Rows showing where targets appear
########
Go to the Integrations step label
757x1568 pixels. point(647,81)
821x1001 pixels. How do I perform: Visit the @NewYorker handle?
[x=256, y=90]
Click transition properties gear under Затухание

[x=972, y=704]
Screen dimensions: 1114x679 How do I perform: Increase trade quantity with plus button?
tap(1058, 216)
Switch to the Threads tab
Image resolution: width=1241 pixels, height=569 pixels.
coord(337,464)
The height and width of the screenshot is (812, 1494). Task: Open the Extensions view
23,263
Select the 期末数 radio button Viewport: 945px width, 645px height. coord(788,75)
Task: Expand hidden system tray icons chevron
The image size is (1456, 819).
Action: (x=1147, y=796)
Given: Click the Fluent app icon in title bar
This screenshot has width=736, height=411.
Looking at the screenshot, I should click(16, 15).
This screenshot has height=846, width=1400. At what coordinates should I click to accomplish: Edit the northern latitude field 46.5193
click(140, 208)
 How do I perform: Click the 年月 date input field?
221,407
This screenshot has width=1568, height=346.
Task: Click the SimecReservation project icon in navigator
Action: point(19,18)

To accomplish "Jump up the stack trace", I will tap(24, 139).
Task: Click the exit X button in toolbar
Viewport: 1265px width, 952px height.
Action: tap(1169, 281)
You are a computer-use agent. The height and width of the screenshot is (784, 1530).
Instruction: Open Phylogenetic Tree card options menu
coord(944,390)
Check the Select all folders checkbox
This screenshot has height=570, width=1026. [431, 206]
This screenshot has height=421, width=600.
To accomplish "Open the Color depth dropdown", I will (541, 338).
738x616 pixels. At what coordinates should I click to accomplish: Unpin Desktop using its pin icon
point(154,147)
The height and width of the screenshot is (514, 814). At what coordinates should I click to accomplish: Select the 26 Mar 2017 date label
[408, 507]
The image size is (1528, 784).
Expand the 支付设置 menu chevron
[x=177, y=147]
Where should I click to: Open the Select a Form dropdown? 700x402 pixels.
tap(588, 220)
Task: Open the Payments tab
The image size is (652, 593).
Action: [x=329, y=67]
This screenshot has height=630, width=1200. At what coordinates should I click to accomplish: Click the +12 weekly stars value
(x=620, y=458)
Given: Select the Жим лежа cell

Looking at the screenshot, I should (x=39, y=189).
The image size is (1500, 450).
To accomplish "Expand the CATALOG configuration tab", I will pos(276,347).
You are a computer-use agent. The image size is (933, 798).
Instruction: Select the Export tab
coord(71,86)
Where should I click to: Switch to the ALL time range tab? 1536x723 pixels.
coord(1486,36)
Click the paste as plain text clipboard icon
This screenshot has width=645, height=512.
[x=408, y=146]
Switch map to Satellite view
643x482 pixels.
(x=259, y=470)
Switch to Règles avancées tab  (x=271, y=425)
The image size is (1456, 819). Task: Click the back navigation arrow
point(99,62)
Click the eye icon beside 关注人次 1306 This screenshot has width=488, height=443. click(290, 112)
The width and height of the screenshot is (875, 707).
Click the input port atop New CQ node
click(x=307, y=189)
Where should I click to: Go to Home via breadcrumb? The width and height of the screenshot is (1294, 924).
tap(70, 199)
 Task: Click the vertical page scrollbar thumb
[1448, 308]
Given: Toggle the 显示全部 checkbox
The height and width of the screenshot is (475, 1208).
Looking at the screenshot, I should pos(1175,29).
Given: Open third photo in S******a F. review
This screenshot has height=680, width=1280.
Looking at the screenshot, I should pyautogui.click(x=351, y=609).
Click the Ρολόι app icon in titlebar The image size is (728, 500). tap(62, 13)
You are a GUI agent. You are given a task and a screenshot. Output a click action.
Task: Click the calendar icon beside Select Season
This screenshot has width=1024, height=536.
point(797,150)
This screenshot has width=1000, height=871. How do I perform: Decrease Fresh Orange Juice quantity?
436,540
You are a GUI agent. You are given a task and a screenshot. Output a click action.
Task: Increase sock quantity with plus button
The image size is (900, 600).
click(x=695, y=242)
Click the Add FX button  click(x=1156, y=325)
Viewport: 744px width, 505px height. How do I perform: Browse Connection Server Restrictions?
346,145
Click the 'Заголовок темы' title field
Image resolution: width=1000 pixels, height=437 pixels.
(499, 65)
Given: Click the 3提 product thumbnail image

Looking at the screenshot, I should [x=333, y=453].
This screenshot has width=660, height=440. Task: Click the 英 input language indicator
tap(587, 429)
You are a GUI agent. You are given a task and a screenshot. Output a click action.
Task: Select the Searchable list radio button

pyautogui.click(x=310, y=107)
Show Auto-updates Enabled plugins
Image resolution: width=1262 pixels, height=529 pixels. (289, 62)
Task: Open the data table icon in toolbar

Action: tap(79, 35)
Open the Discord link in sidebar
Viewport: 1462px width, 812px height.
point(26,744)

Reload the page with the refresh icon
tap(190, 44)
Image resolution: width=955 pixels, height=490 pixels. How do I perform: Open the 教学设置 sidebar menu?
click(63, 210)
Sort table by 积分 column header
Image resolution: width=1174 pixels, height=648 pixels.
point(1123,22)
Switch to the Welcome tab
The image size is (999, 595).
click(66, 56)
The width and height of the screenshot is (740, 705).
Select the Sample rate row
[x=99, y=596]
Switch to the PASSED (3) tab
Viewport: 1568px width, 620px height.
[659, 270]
########
- **WORK INSTRUCTIONS**
Rewrite the entries from the line with "Click the Ρολόι" to the line with "pyautogui.click(x=310, y=107)", substituting "amount" for "quantity" and leaving everything else unchanged.

- **ANSWER TO THE TASK**
Click the Ρολόι app icon in titlebar The image size is (728, 500). tap(62, 13)
You are a GUI agent. You are given a task and a screenshot. Output a click action.
Task: Click the calendar icon beside Select Season
This screenshot has width=1024, height=536.
point(797,150)
This screenshot has width=1000, height=871. How do I perform: Decrease Fresh Orange Juice amount?
436,540
You are a GUI agent. You are given a task and a screenshot. Output a click action.
Task: Increase sock amount with plus button
The image size is (900, 600).
click(x=695, y=242)
Click the Add FX button  click(x=1156, y=325)
Viewport: 744px width, 505px height. How do I perform: Browse Connection Server Restrictions?
346,145
Click the 'Заголовок темы' title field
Image resolution: width=1000 pixels, height=437 pixels.
(499, 65)
Given: Click the 3提 product thumbnail image

Looking at the screenshot, I should [x=333, y=453].
This screenshot has width=660, height=440. Task: Click the 英 input language indicator
tap(587, 429)
You are a GUI agent. You are given a task and a screenshot. Output a click action.
Task: Select the Searchable list radio button

pyautogui.click(x=310, y=107)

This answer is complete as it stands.